Commissioning Glassfish v3 application servers on AWS EC2

Service Autonomy is one of the 8 key SOA design principals. One way that you can achieve better service autonomy and create more scalable services is to give each service it’s own hardware to play with. Cloud infrastructure like Amazon’s Elastic Compute Cloud (called EC2 for short) is designed to fill this need by alowing you to add hardware at short notice and scale it horizontally or vertically.

Unfortunately, none of the default machine instance types offered by Amazon EC2 at the time of writing included Glassfish 3 Java EE application servers as part of the basic install. This guide is intended to bridge that gap by showing you how you can commission your own basic Glassfish 3 installation using Amazon EC2.

Assumptions (before you start):

You’ve set yourself up with an amazon web services user account.
You can log into the AWS console and the EC2 sub-console.
You have followed Amazon’s AWS EC2 Getting Started Guide (Linux/Unix not Windows).
You have a security keypair already (part of the getting started tutorial).
You have used the browser based Java SSH client to ‘connect’ to a machine (part of the tutorial).

Warning about Free t1.Micro Instances:

Amazon’s EC2 t1.micro instances don’t meet the documented Glassfish server requirements. These instances have limited memory, cpu and bandwidth. You can run Glassfish on them, but they generally run out of memory quite quickly. On the plus side though, these t1.micro instances are free for the first year.

Steps For: Commissioning Glassfish 3 on AWS EC2.

1. Create a new EC2 machine instance using the Amazon Linux AMI (see screenshot).

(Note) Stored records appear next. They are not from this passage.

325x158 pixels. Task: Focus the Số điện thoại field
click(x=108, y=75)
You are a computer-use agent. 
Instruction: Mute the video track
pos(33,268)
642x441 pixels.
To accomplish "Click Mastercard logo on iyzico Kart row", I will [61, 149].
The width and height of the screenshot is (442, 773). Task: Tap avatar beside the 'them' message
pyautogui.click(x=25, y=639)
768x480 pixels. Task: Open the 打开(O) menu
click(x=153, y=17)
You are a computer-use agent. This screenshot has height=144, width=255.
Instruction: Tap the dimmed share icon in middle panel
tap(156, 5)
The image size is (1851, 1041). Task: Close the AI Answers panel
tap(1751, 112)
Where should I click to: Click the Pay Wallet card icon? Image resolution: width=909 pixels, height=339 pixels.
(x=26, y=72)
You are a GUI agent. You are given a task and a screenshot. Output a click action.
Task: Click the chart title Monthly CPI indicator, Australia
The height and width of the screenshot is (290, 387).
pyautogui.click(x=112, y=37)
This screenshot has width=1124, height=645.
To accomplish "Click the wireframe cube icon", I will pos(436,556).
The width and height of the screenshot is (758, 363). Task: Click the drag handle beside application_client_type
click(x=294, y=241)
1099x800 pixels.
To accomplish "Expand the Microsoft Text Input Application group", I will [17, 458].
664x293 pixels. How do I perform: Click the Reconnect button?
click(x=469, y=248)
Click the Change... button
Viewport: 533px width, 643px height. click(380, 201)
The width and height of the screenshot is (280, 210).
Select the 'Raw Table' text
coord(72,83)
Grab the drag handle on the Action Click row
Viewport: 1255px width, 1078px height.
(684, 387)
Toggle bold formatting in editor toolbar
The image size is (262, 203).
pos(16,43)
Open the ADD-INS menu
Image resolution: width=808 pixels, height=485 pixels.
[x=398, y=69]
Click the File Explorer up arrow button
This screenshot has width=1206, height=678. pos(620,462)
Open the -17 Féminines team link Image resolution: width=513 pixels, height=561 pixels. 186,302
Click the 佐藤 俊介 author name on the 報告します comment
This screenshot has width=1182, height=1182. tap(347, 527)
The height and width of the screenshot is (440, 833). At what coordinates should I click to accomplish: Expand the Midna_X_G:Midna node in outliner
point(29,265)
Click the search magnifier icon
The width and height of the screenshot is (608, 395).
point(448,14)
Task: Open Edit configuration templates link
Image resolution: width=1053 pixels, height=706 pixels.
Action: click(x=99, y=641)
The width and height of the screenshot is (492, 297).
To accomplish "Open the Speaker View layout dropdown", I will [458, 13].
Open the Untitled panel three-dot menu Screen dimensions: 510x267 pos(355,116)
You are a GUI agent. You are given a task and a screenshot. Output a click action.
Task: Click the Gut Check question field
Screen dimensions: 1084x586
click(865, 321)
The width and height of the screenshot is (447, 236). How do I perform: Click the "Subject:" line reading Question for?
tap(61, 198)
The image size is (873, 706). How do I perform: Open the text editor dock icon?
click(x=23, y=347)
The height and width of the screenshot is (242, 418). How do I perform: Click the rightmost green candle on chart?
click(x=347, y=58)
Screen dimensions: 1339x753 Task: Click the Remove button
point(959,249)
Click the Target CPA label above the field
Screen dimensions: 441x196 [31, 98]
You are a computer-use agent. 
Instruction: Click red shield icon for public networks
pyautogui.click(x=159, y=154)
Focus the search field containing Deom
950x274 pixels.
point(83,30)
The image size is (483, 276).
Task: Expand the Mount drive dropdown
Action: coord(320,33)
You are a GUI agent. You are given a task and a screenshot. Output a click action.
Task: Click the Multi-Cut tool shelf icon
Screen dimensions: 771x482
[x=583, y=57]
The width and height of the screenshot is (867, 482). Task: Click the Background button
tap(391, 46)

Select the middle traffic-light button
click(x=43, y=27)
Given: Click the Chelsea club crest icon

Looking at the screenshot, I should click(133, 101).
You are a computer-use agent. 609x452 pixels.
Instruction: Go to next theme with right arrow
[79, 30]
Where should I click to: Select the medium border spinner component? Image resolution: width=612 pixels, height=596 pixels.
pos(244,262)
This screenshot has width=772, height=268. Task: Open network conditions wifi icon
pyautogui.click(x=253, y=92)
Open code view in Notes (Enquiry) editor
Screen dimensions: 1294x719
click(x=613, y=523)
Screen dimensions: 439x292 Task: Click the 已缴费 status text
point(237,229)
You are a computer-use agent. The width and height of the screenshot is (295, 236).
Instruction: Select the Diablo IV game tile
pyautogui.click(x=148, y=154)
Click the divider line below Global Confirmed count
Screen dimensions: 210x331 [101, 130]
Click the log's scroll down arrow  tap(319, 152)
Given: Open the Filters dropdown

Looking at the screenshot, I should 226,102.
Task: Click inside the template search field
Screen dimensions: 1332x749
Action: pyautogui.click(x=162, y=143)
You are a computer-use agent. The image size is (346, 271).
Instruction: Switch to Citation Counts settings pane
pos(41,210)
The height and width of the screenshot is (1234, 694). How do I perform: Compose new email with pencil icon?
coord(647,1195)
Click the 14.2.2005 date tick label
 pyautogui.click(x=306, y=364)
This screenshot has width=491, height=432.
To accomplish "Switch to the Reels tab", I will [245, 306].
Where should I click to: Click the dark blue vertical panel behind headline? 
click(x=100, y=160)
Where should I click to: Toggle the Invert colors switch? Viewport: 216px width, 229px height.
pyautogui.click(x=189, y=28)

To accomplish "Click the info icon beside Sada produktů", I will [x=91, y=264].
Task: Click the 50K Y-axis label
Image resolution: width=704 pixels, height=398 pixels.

This is automatically EBS backed and can be 64 or 32 bit and based on a T1.Micro instance if you want to qualify for the Free service tier.

2. Once the instance has started, connect to it using the ‘connect’ option from the dropdown menu for the machine in the My Instances page.

3. Once connected, in the Java SSH client you’ll be prompted to apply a few patches to the machine using ‘sudo yum update’ command.

sudo yum update

4. If you try and run the ‘javac’ compiler command, you’ll get an error. This is because only the JRE is installed by default. To rectify this, install the full OpenJDK developer kit. Once done, the ‘javac’ command should be available. Glassfish will need this later.

sudo yum install java-1.6.0-openjdk-devel

5. Download Glassfish 3.1.2 & unzip it to the current location. Yon’t need sudo for these steps. If you use sudo, the domain won’t start properly if at all.

wget -c http://download.java.net/glassfish/3.1.2/release/glassfish-3.1.2.zip
unzip glassfish-3.1.2.zip

6. Configure Glassfish security so that you can use the built in web console. To do this we have to start the default domain, change the admin password, enable the secure admin feature and restart glassfish. To do all these things we need to start the ‘asadmin’ program that comes with glassfish…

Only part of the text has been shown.